Identifying Trends: Once the data is harmonized, data and analytics teams need to focus on identifying trends in pricing and demands for the products at the SKU level. They should try to achieve as much granularity as possible in this activity, including the following:

Segmentation:

  • Segment the Products: Uncertain times (such
    as today) require a granular approach to business. Organizations need to go beyond
    their high-level approach based on product mix, product portfolio, and standard
    pricing. These times warrant a more granular look at product portfolios to
    identify opportunities to maintain or grow revenues.

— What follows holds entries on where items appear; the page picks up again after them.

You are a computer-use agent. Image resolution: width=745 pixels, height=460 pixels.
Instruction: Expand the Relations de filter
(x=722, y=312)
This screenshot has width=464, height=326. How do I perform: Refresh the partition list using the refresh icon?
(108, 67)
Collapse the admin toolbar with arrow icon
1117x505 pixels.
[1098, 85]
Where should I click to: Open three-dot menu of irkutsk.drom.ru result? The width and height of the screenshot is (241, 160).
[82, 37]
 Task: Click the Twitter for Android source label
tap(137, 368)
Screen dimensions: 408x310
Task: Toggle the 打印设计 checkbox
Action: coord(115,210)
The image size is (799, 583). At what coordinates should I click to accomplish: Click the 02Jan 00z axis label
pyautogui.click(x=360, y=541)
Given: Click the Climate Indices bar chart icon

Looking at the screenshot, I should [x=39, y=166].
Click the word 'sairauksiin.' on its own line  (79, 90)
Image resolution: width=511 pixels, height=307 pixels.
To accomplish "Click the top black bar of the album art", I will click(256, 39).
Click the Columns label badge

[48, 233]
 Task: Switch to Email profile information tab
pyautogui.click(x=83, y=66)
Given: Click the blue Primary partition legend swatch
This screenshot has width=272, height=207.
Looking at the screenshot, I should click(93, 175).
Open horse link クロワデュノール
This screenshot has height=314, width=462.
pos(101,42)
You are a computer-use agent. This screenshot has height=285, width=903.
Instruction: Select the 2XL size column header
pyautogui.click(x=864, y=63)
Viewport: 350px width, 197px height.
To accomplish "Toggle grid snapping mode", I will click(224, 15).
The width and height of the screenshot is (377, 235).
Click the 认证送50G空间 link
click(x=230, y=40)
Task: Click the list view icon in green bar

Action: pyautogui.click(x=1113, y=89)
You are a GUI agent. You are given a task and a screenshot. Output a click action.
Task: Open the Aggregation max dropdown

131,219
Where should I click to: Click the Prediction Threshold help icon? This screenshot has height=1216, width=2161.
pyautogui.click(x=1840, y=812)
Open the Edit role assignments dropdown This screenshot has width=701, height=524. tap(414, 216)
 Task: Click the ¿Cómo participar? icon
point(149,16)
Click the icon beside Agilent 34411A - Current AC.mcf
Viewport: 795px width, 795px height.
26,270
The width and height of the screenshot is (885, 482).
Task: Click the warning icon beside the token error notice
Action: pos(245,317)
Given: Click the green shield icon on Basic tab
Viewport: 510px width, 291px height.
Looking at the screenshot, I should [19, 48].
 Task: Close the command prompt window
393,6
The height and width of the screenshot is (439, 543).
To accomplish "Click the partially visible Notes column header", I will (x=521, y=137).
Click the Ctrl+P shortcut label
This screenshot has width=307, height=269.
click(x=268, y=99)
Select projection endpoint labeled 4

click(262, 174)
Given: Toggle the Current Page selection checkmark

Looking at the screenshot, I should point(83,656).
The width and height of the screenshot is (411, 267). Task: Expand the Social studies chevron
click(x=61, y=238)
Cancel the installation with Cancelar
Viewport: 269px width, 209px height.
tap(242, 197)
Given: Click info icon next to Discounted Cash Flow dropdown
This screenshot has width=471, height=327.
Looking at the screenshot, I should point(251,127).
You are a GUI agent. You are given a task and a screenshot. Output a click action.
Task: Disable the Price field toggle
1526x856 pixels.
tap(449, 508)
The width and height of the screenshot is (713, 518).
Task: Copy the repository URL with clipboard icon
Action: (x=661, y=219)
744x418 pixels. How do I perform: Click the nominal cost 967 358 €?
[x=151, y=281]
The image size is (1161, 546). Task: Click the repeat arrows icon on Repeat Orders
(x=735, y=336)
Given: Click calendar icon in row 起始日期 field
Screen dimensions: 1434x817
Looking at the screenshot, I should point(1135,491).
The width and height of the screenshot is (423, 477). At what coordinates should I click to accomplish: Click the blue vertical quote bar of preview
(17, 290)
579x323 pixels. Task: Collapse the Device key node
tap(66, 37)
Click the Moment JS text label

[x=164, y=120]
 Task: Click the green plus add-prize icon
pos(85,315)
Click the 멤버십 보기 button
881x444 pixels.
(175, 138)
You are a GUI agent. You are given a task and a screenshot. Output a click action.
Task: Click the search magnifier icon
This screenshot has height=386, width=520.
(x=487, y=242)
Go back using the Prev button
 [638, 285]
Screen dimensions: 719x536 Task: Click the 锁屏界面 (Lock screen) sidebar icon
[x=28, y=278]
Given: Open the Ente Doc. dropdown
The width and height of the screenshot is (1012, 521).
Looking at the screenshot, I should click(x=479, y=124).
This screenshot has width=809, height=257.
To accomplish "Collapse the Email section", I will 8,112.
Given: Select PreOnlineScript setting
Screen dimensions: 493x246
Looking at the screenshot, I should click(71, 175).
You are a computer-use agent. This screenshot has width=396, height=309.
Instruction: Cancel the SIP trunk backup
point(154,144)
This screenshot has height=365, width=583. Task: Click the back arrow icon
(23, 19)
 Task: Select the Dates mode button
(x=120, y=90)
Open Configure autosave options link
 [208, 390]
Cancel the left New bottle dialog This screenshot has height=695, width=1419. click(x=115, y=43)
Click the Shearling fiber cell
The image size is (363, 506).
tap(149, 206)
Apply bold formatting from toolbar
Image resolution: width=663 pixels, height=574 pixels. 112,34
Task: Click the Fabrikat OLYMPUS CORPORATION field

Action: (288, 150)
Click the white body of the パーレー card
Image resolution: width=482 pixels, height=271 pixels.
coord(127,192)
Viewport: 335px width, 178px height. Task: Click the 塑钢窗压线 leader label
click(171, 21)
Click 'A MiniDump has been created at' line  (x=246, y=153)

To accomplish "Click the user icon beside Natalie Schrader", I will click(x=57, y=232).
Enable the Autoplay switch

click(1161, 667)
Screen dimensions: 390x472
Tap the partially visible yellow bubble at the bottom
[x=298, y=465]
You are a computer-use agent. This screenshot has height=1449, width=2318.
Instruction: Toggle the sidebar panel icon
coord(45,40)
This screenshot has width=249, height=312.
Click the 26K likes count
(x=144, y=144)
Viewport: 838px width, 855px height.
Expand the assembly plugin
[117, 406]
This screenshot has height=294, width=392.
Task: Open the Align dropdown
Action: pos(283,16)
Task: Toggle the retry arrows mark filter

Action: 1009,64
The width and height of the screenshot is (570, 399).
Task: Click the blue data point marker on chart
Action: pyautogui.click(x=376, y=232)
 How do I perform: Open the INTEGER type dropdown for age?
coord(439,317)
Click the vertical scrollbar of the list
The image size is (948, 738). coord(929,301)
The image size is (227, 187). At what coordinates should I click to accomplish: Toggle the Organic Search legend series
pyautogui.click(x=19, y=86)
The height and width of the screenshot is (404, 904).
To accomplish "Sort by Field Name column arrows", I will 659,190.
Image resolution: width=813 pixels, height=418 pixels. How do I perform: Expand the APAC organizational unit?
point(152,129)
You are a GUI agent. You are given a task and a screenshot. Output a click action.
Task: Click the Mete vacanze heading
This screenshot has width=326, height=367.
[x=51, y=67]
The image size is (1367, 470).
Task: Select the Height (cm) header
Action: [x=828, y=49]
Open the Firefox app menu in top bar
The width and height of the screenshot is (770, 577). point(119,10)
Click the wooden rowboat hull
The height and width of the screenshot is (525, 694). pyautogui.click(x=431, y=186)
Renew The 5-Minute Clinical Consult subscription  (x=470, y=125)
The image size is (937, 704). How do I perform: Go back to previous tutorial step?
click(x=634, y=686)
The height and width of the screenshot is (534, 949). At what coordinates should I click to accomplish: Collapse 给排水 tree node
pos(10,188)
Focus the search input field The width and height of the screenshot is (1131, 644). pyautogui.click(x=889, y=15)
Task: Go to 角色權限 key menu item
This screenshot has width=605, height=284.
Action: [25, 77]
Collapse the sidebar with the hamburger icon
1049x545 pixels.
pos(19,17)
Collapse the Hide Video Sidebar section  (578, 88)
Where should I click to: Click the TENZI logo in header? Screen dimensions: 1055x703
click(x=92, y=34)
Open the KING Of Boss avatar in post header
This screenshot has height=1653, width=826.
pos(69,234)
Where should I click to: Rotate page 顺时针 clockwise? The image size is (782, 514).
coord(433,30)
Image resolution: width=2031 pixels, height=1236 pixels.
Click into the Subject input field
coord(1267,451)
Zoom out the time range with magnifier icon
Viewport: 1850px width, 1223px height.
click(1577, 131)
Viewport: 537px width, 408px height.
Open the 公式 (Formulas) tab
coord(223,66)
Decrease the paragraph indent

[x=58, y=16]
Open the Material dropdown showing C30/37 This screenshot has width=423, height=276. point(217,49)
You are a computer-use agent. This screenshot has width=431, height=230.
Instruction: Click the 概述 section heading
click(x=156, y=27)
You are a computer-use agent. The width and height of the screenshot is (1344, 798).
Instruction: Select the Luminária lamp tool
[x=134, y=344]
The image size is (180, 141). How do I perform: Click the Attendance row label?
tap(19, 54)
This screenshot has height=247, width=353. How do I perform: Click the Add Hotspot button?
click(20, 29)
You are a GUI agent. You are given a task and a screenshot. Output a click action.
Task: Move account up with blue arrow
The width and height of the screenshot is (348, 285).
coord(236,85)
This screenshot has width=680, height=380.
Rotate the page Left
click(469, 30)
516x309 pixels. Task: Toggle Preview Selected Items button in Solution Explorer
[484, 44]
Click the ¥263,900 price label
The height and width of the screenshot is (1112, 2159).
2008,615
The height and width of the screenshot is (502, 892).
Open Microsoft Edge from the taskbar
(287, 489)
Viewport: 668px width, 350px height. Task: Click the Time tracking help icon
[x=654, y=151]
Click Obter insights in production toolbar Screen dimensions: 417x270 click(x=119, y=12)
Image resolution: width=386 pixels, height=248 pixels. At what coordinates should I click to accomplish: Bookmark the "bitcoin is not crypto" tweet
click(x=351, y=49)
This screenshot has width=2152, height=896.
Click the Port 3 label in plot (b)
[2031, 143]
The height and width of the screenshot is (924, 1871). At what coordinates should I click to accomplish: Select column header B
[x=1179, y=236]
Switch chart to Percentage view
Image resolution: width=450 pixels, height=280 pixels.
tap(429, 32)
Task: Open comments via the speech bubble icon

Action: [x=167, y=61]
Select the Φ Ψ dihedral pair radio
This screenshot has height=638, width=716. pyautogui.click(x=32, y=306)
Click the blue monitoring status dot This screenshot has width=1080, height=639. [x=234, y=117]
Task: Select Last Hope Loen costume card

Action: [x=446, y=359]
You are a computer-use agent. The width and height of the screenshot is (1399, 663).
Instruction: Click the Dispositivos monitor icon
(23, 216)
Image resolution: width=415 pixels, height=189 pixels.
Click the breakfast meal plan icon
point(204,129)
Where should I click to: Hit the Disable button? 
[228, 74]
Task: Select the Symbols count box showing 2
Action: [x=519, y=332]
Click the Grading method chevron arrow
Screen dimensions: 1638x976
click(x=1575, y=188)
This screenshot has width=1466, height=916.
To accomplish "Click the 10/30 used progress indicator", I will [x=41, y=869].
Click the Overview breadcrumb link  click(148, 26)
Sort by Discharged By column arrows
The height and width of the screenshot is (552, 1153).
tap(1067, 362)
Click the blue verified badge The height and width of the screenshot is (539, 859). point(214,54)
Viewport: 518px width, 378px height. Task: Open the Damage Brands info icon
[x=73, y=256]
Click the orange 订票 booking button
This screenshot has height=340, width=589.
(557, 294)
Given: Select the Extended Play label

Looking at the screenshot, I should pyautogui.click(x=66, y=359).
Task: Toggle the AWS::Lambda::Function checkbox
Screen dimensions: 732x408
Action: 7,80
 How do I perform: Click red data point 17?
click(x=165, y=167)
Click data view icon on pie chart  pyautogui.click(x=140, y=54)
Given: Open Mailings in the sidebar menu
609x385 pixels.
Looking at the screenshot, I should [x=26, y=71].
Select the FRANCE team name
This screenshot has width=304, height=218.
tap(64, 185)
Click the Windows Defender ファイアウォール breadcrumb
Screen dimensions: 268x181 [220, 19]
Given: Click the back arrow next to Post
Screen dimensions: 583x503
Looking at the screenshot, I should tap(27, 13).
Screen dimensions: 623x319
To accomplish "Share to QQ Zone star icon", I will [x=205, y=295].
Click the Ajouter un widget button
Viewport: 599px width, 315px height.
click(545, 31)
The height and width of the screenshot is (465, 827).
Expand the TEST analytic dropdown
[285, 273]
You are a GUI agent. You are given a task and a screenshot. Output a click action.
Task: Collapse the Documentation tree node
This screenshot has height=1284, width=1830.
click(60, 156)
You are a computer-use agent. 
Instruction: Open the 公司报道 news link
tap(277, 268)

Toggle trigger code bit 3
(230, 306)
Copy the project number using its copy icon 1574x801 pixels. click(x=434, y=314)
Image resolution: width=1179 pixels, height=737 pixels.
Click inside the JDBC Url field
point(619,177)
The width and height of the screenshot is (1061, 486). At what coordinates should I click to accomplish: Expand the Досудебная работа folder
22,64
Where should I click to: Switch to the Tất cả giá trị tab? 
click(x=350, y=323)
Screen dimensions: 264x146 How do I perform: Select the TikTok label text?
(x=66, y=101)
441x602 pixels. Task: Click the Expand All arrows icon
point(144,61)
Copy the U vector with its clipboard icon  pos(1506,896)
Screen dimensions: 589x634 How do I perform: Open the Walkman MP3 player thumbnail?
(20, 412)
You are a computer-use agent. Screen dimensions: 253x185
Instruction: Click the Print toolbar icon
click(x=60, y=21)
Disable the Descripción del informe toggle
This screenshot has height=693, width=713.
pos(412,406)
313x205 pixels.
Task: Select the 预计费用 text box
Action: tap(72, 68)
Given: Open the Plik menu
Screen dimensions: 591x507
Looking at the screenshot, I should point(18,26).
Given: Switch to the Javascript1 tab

Organizations need to benchmark each product on a pricing power vs. competition matrix and look for the products in each market where they command the pricing power, as these will be winning products for them.

  • Segment the Customer Base: Segmentation is a powerful
    technique. It could be used not only to find out the winning product but also
    to know more about the customer. Organizations need to segment the customer
    base on the basis of specific attributes such as value drivers (for instance,
    speed of delivery), relationship type, industry, etc. — and look forward to the
    winning customer segments. The answer to improved revenue lies in the amalgamation
    of winning customer segmentation and winning products.

Pricing Analytics/Product and Region-Based Pricing: With identified pockets
of opportunities, marketing and analytics teams need to work hand-in-hand to
create a compelling value proposition of winning products for the identified
customer segments.

For example, Auto OEMs (manufacturing bearings, lights, and axles) could
segment the customer base into two-wheeler and four-wheeler producing customers.
The demand from the two-wheeler segment has already reached pre-pandemic levels
and is growing at a faster pace than the demand from the four-wheeler segment.

If the OEM uses our pricing power vs. competitor dominance framework,
it could identify the opportunity pockets and can ramp up production for the
two-wheeler segment and also redefine pricing.

Real-Time Tracking: The job is not done
yet. One clear differentiator in these times is the response time of
organizations; dynamism is the key to survive and flourish in these times. With
the social media revolution that has unfolded in the last decade, consumers are
quick in responding to the introduced changes. Organizations need to keep pace
with it and develop a robust mechanism to collect and analyze broad sets of
external data sources — such as web traffic patterns, daily retail panel data, and
online prices, and incorporate all of this into the pricing model, which would
further help in building a moat around pricing.

Organizations are traversing through untraveled territory in this
pandemic and are witnessing subtle changes in customer behavior and demand
patterns along the way. These changes started as subtle clues but will evolve
into long-term patterns. Organizations need to pick up these subtle clues and develop
robust mechanisms that could become their moats in the long run and could widen
the gap with their nearest competitors.